Really? I'm running a 'home lab' kind of thing with a separate 2008r2 vm for vcenter server. Is the linux vcenter server appliance thing compatible with esxi 5.1, and accepting connections from the windows vsphere client? I'd love to dump the 2008r2 vm for a linux vm that does the same thing. But I still like running the vsphere windows client on my desktop.
 

jgreco

Resident Grinch
Joined
May 29, 2011
Messages
18,680
Well vcsa came out with 5.1, didn't it? 5.5 mainly embiggens the number of VM's etc it is supposed to handle.
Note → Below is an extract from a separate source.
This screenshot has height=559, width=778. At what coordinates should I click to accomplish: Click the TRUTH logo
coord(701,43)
I have to assume it is compatible but as we are a 4.1 shop and I have no spare hosts to play with right now, I haven't tried 5.5->4.1 management, and no 5.1 at all.
 

pbucher

Contributor
Joined
Oct 15, 2012
Messages
180
VCSA was pretty much a mess under 5.x. They switched databases(from db2 to postgresql after the initial version or so) and the best way to update the beast was to simply delete it all and do a new install and setup everything again. That said from a home lab standpoint the vcsa needs too much ram and I can stick regular vcs onto a windows VM that does something else also.

The current 5.5 vcsa can manage a wide array of ESXi versions, it seems the general rule is your vcs needs to be the same version of your newest ESXi box your want it to manage. There is a vmware document that lists all the exact versions that every version supports. But vcsa wise 5.5 seems like the best version to run so far, though I personally have stuck to vcs on windows because you still have to run windoz & sqlserver for update manager, so might as well just run vcs on the same stack and be done with it(yes I'm lazy and like using update manager to push my updates when it's time to do them).
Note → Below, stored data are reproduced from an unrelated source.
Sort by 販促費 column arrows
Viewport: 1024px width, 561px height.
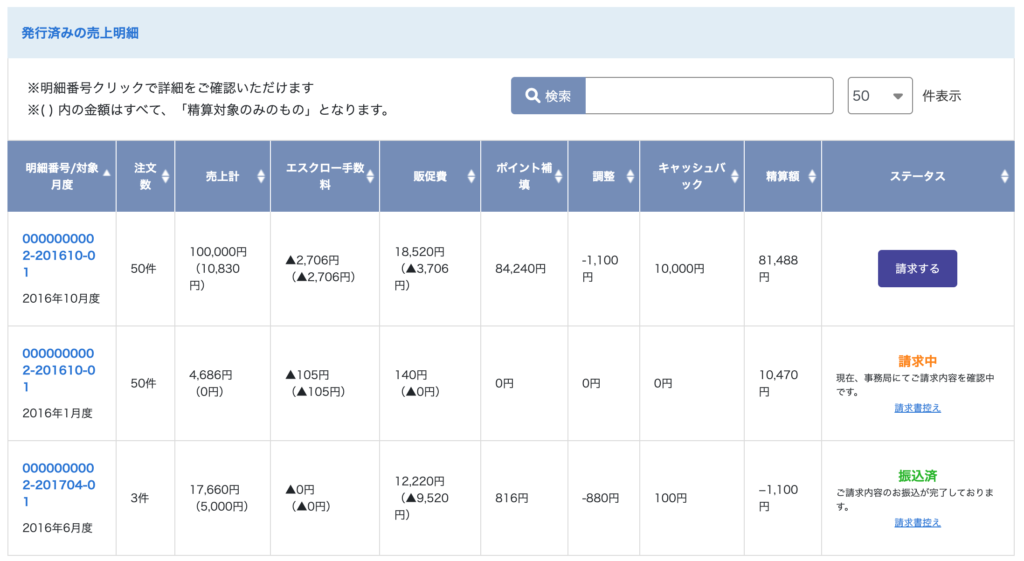(x=471, y=176)
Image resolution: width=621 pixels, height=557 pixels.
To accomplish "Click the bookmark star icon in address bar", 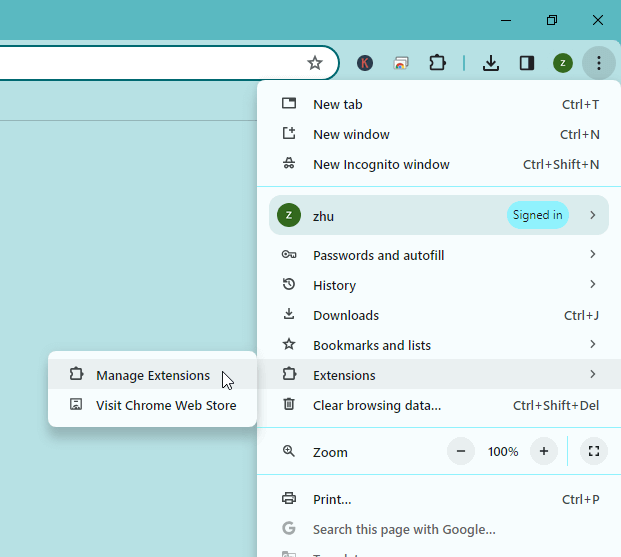I will click(x=315, y=63).
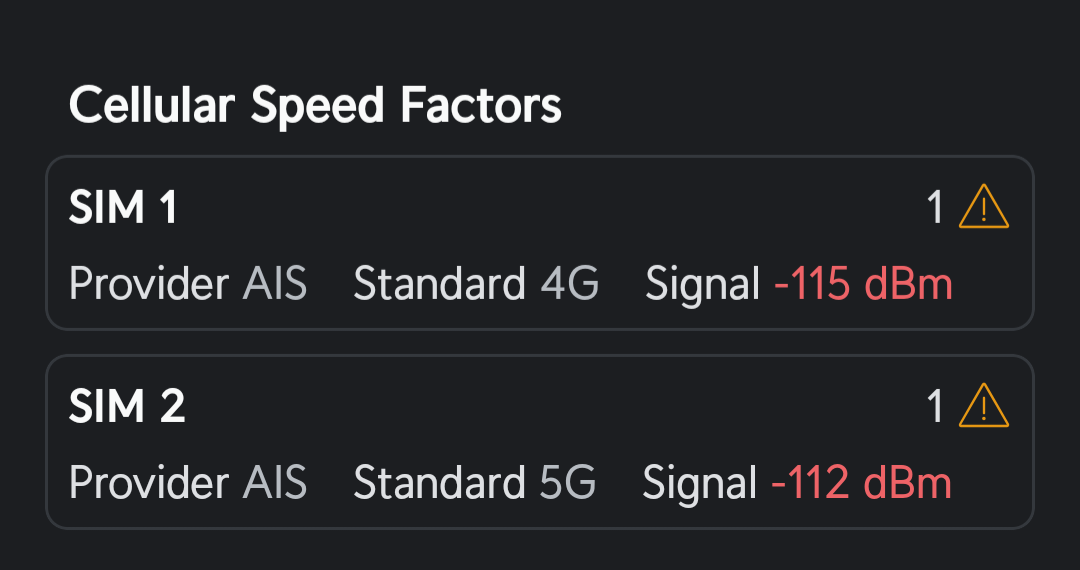Click the 4G standard value

pyautogui.click(x=570, y=285)
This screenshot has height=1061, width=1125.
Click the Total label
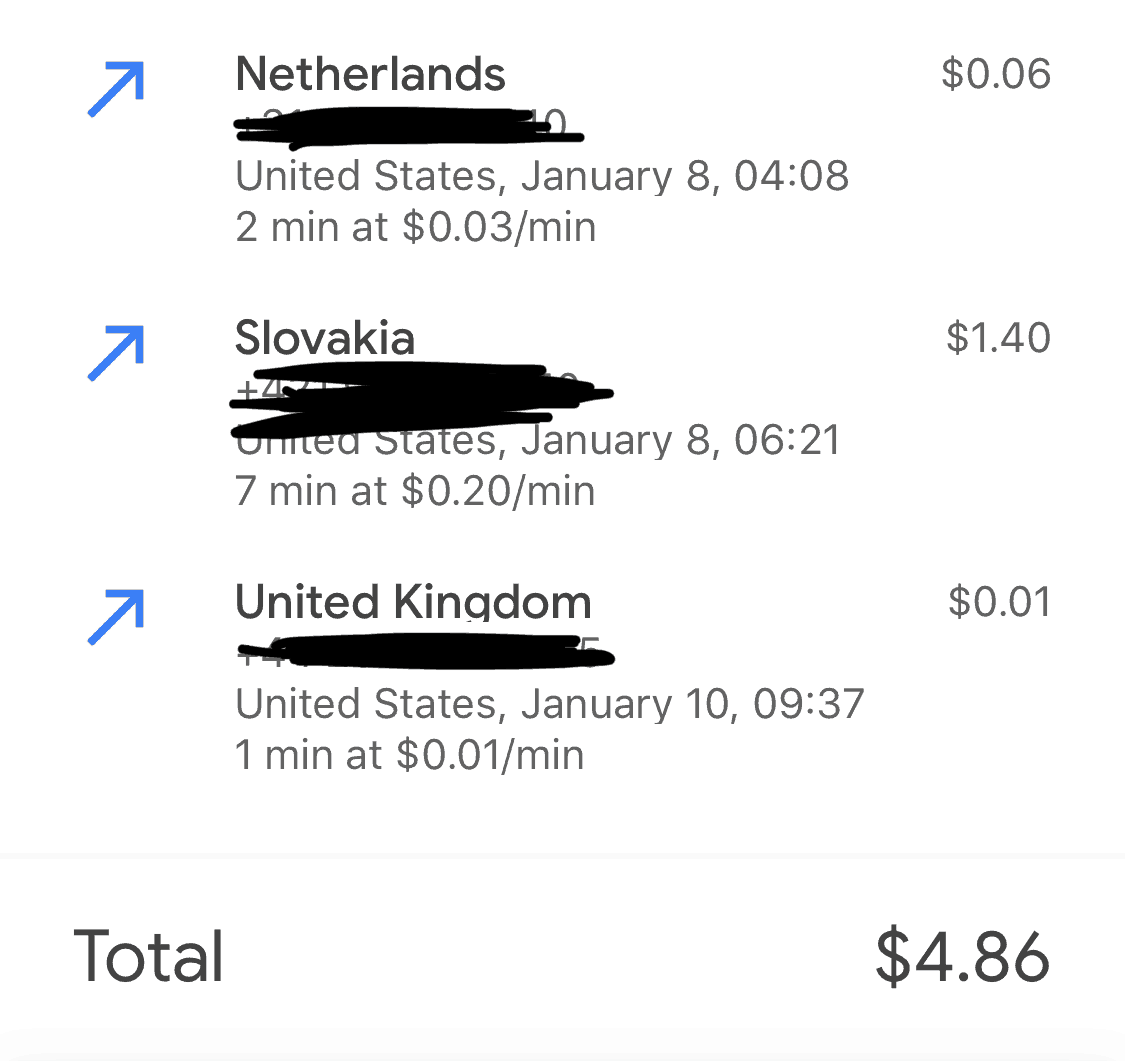(149, 956)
Nice work on the vmxnet testing, for now I'm still running the vmware driver that came with 5.1u1 in my FreeNAS vm, I'll do some tests with different mtu sizes and see if it matches what you got.
 

jgreco

Resident Grinch
Joined
May 29, 2011
Messages
18,680
Well our old 4.1 VCS is running on XP 64 bit, no longer supported by VMware. I'm the cheap sort where I feel we've given Microsoft too much $$$ over the years so I am fairly rigidly against spending cash on Windows Server. The 5.5 VCSA offers some reasonable value though.

If I could only figure out how to get local root CA SSL support working correctly...
 

David E

Contributor
Joined
Nov 1, 2013
Messages
119
So I did some benchmarking as well, system specs:

Xeon E3-1240v2, 32G ECC RAM, ESXi 5.5
I have one FreeNAS 9.1.1 VM with 16G of RAM, and a second Ubuntu 12.04 server VM with 4G of RAM.
This machine is set up as an all in one, where FreeNAS is exporting NFS back to ESXi to store VM images on. FreeNAS is using the vmxnet3 driver for networking, MTU is set to 1500. Sync is turned off at the zfs level for testing.

What prompted this was writes that I thought should be going quite a bit faster, from within my Linux VM doing a large dd write to disk was resulting in around 45MB/s of write bandwidth, whereas within FreeNAS itself I was seeing ~350MB/s of sequential write bandwidth. Read bandwidth within the VM was 260MB/s, which was within a factor of two of read bandwidth measured within FreeNAS. I started looking at the network and found some very strange behavior. Bandwidth incoming to FreeNAS was nearly 1/20th as limited as outgoing bandwidth, as measured by iperf:

Code:
[root@freenas] ~# iperf -i 10 -s
------------------------------------------------------------
Server listening on TCP port 5001
TCP window size: 64.0 KByte (default)
------------------------------------------------------------
[  4] local 10.128.0.20 port 5001 connected with 10.128.0.131 port 60554
[ ID] Interval      Transfer    Bandwidth
[  4]  0.0-119.4 sec  18.9 GBytes  1.36 Gbits/sec
 
[root@freenas] ~# iperf -t 120 -i 10 -c 10.128.0.131
------------------------------------------------------------
Client connecting to 10.128.0.131, TCP port 5001
TCP window size: 32.5 KByte (default)
------------------------------------------------------------
[  3] local 10.128.0.20 port 33751 connected with 10.128.0.131 port 5001
[ ID] Interval      Transfer    Bandwidth
[  3]  0.0-120.0 sec  453 GBytes  32.4 Gbits/sec


Can anyone else confirm this? And better yet, does anyone have a suggestion on how to fix this? I don't know for sure that this is the cause of my slow write speeds, since they weren't even maxing out the 1.3Gb/s speeds, but I'm sure this overhead can't be helping.
 

pbucher

Contributor
Joined
Oct 15, 2012
Messages
180
David,

For what it's worth here is your iperf test run between my 2 FreeNAS VMs that are on physical separate servers that are connected via a SAN/vMotion only 10Gbe network. I've got about the same setup as you, both my VMs have dual vmxnet3 NICs, the 1st box is hosted on ESXi 5.1 and the 2nd is hosted on ESXi 5.5. Both VMs have 20GB of ram, 4 vCPU cores, and I've got NFS configured for 4 nfs servers to match the 4 cores.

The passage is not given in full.